His Bundle Pacing at Hartford Healthcare Heart and Vascular Institute

Introduction

Permanent His bundle pacing (HBP) in humans was first described by Deshmukh in 2000.¹ Despite steady expansion of the evidence base underlying the technique, clinical adoption over the last 18 years has been slow. In part, this is due to the impression that HBP is overly complex and not easy to achieve. The reality is that, while there are certainly nuances to HBP, the technique is not necessarily more complicated than any of the other advanced electrophysiologic procedures that are routinely performed every day in EP labs.  

At the Hartford Healthcare Heart and Vascular Institute, we have engaged with Medtronic to provide the His Bundle Pacing Virtual Proctorship program in order to provide a resource for physicians looking to learn the procedure. Approximately once per month, live HBP cases are broadcast from Hartford Hospital. Physicians are able to remotely “tune in” to the procedure via WebEx, and they can ask questions that are answered in real time. During these sessions, we review the tools, implant techniques, and different pacing responses seen during HBP. Over the last year, we have had nearly 200 participants from a variety of countries take part in these sessions. Edited recordings of representative teaching cases have also been made available online at Medtronic Academy; these recordings can be viewed at www.MedtronicAcademy.com/hisbundlepacing.

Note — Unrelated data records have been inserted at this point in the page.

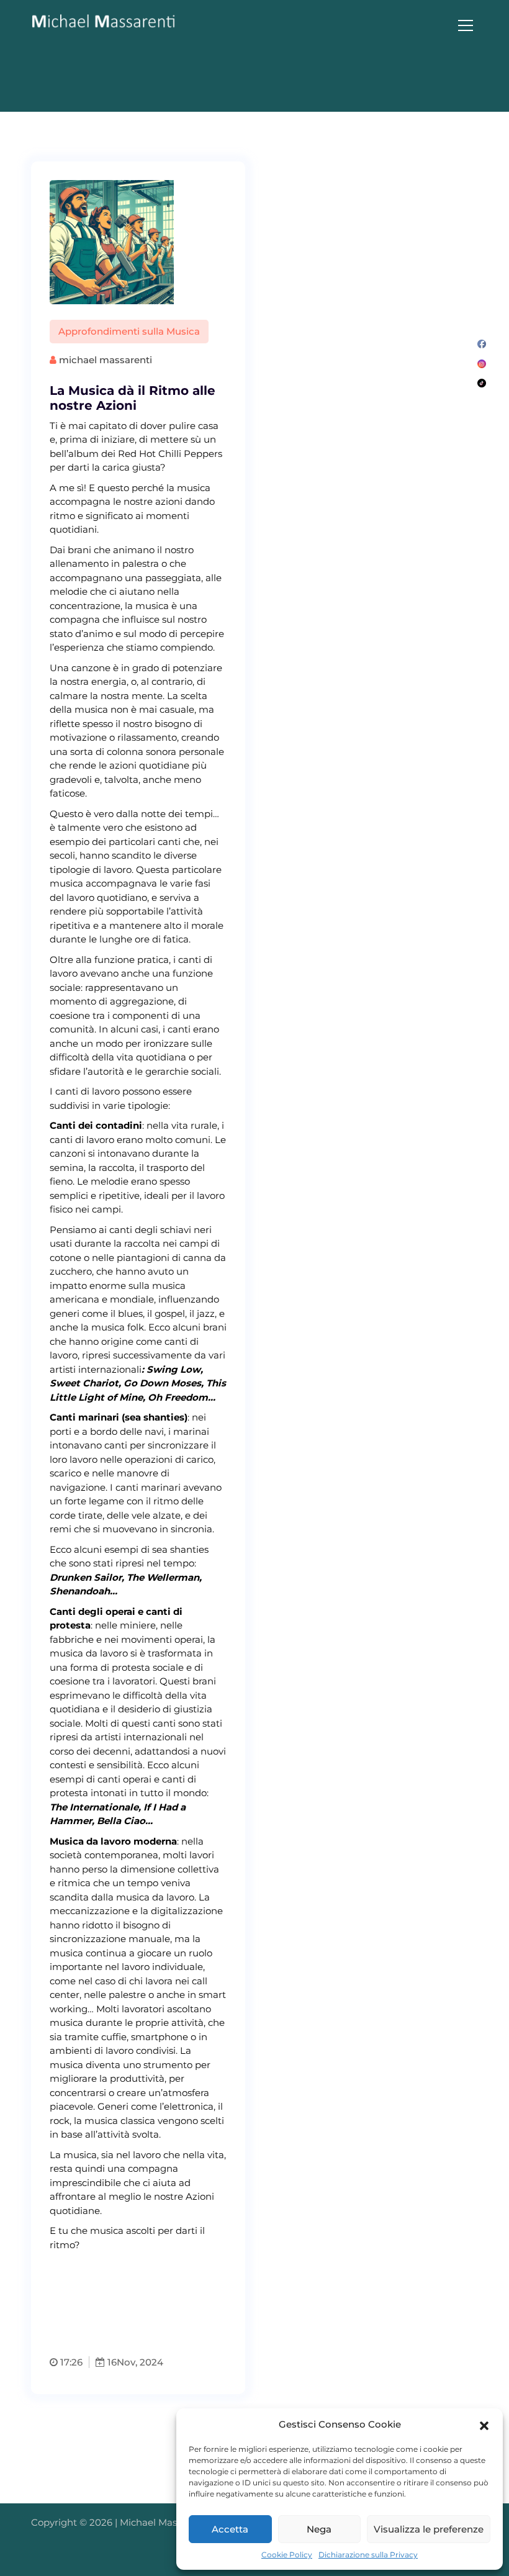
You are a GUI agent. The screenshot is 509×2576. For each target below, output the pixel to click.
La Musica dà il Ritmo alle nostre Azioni (132, 398)
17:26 (70, 2362)
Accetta (230, 2529)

Below we present a case which we believe highlights the utility of HBP, and which represents a great example of why we are so enthusiastic about this form of pacing.

Case Presentation

A 76-year-old male with a severely stenotic bicuspid aortic valve, ascending aortic aneurysm, and persistent atrial fibrillation underwent a Bentall procedure with aortic root reconstruction, bioprosthetic aortic valve replacement, and a concomitant Maze procedure in March 2016. At the time he presented for his procedure, he was in atrial fibrillation with a narrow QRS of 102 ms (Figure 2). His post-operative course was complicated by persistent complete heart block, and a dual-chamber pacemaker was implanted. An echocardiogram prior to discharge demonstrated normal prosthetic valve function, mild left ventricular hypertrophy, and a normal ejection fraction (EF) of 60%.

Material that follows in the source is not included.